First, the overall story is Fujitsu sold the UK a point-of-sale system for post offices. There was a computer glitch here, which incorrectly calculated lots of totals and showed postmasters owing more money than they should. They were upset, called support, got nowhere and many were liable for paying money they didn't owe. The UK postal management hid information about the widespread nature of the problem, while prosecuting many local postmasters. Fujitsu support didn't disclose to callers how others were experiencing this same issue. This also coincided with a (an unrelated) law that changed saying computer systems were presumed correct and anyone accused of a crime had to prove the computer was wrong.

Without a doubt, there are human failings here with support people, management, a vendor, and likely others. I don't want to minimize those, and I do think quite a few people involved, especially management, should face charges. However, since this is a database-related site, I wanted to focus on the code quality here. I don't know the exact nature of the calculation issue, but there is clearly a bug somewhere in the system. Do we, as technologists, think we're better developers or database people than those at Fujitsu? Would we not produce calculation bugs that might be hidden in aggregations? I have to say that I see this stuff all the time and not just in development. I run into these bugs in production, and I think this is often because we don't embrace enough testing. I see this in all sorts of systems, with developers of many different experiences.
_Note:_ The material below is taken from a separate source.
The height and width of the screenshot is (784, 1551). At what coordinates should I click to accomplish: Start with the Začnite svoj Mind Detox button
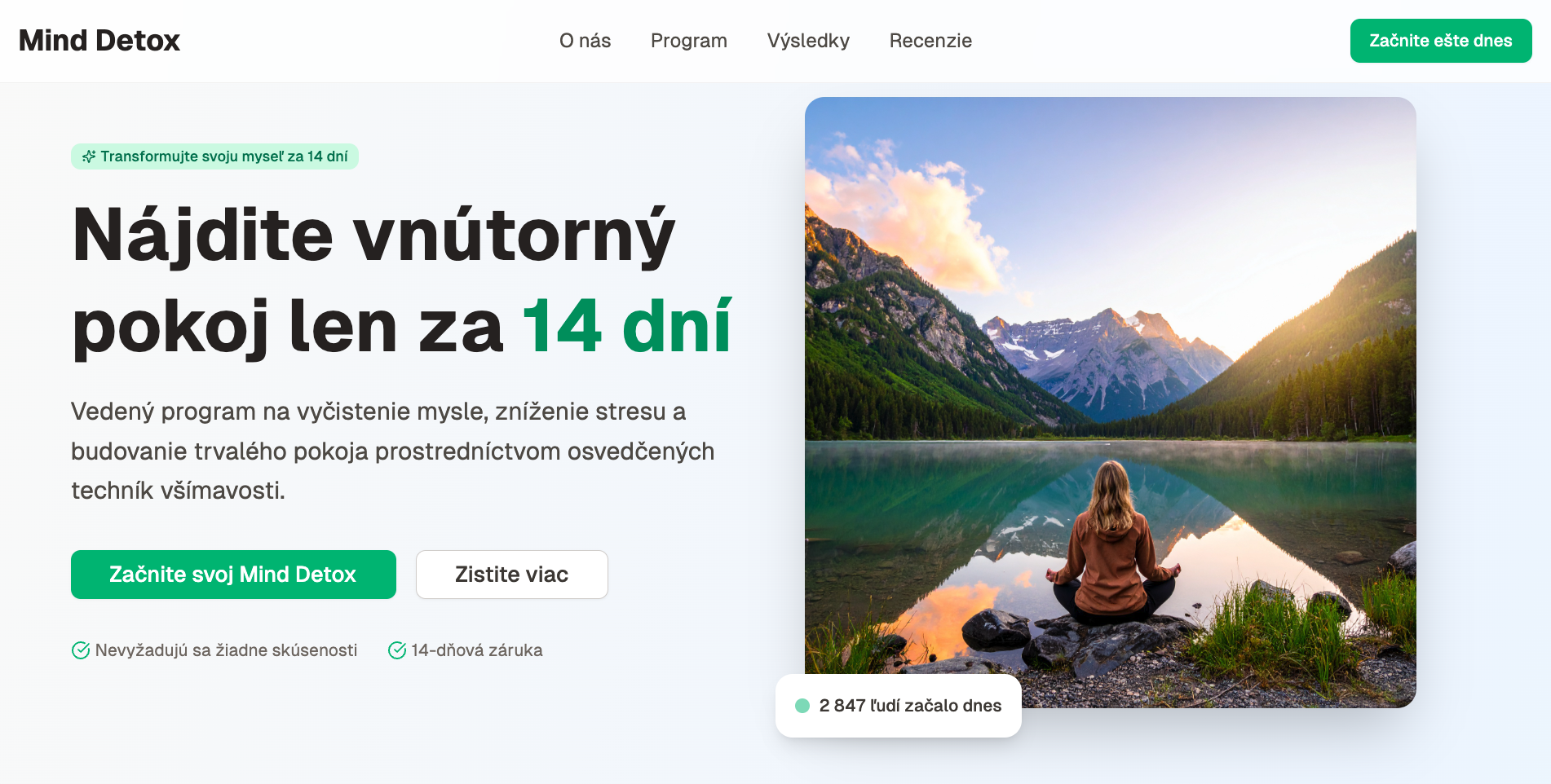233,575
While application developers have gotten very good at unit testing, that same habit hasn't gotten as widely deployed among database developers. What's more, I often find that people writing aggregation queries for reports often use lots of live data, and they don't write tests or even perform calculations to ensure complex formulas are correct. If you've ever done complex aggregations in SQL or DAX, you might find there can be strange effects from filters, from NULLs, and even from the way a window or range of rows is processed. It's easy to say that a report on 1,000 rows of data out of 100,000 is roughly correct with some total, when you haven't actually verified that calculation manually.

I certainly think Fujitsu deserves a lot of blame in this case. Ultimately, they are the source of issues. Those that covered up the problems, both at the UK government organization and at Fujitsu should be prosecuted and held liable, but the programmers and testers are also at fault. They didn't do a good job testing their software, and worse, didn't do the job of tracking down the bugs, finding issues, and correcting them. I hope those issues are fixed now, but they weren't addressed promptly as this situation took place across years.
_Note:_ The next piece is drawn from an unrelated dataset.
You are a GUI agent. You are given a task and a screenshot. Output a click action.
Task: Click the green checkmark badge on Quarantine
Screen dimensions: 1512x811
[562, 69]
I often work with companies trying to build software better, but I find it hard to get them to test database software. I know the testing frameworks are immature, the tooling is poor, and honestly, too few of us have a good test data management process in place. However, we can start to learn to add unit tests to our code. At the very least, we ought to write some repeatable, automated test when a bug is reported. Clearly, in that situation, we (as a team) didn't write good code if a bug was found. Either because of tech skills or we didn't get the specification correct. In either case, we need to improve and automated tests to ensure we don't make this mistake again are a way to start getting better.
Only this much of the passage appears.